(Source data)

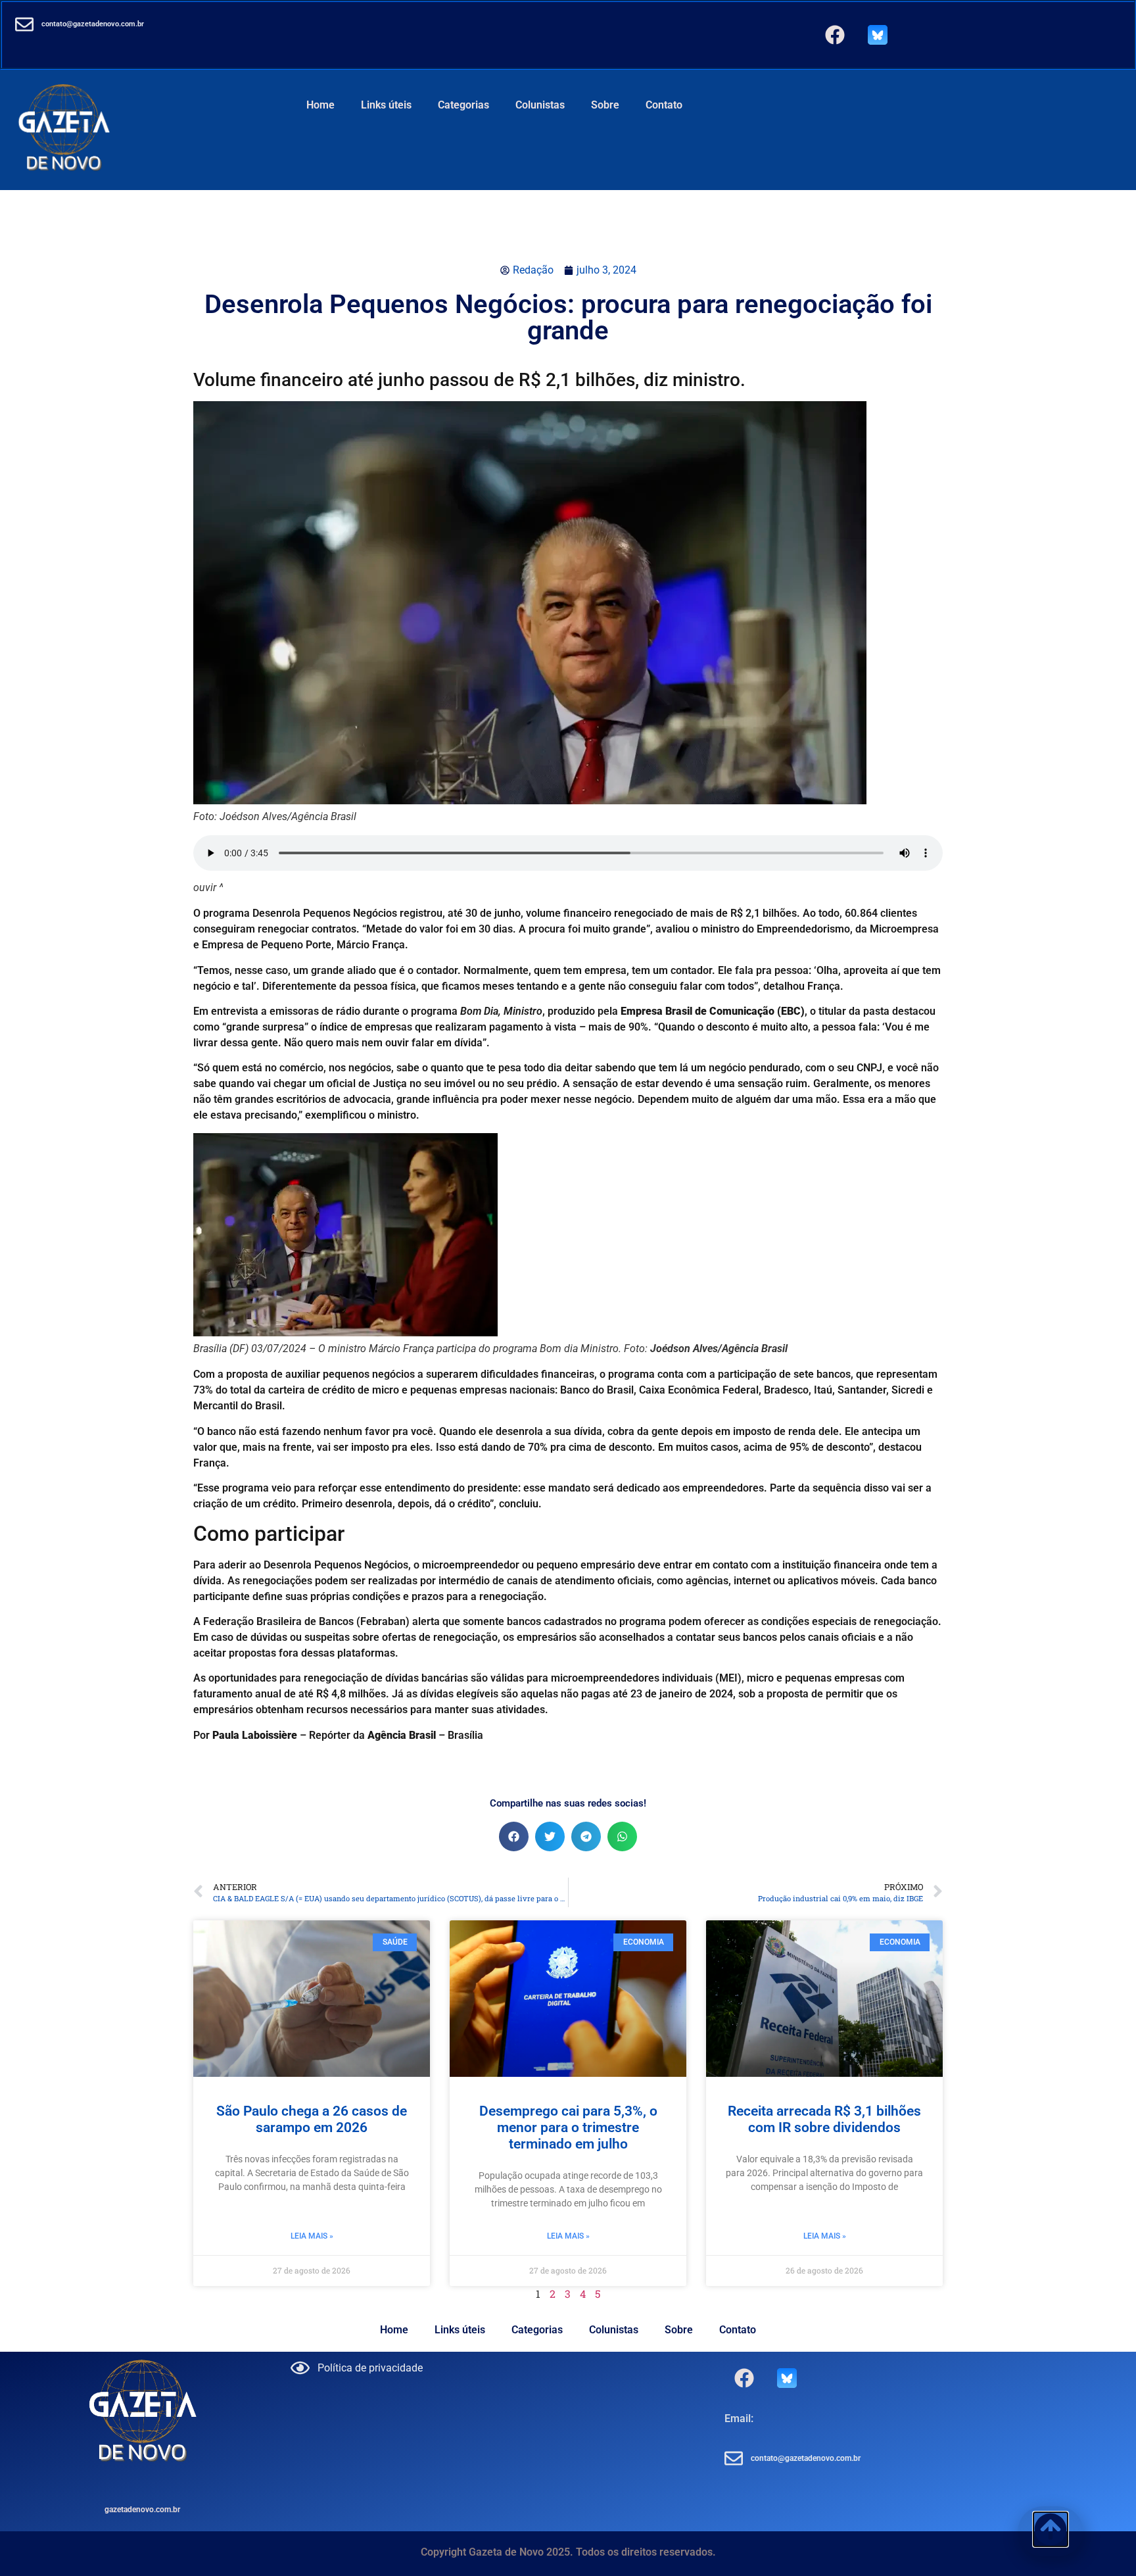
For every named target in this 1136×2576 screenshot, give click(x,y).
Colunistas (540, 105)
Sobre (605, 105)
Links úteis (386, 105)
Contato (664, 105)
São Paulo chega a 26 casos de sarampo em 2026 (311, 2119)
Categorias (463, 105)
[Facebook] (835, 35)
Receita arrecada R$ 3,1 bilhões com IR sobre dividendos (824, 2119)
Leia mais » (312, 2236)
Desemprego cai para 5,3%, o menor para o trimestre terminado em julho (568, 2127)
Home (320, 105)
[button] (514, 1836)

(End Source data)

Work order:
Skip every line before the one containing "Links úteis (386, 105)". Retype that line and the rest through the last one exactly as they stand in the listing.

Problem solution:
Links úteis (386, 105)
Contato (664, 105)
São Paulo chega a 26 casos de sarampo em 2026 (311, 2119)
Categorias (463, 105)
[Facebook] (835, 35)
Receita arrecada R$ 3,1 bilhões com IR sobre dividendos (824, 2119)
Leia mais » (312, 2236)
Desemprego cai para 5,3%, o menor para o trimestre terminado em julho (568, 2127)
Home (320, 105)
[button] (514, 1836)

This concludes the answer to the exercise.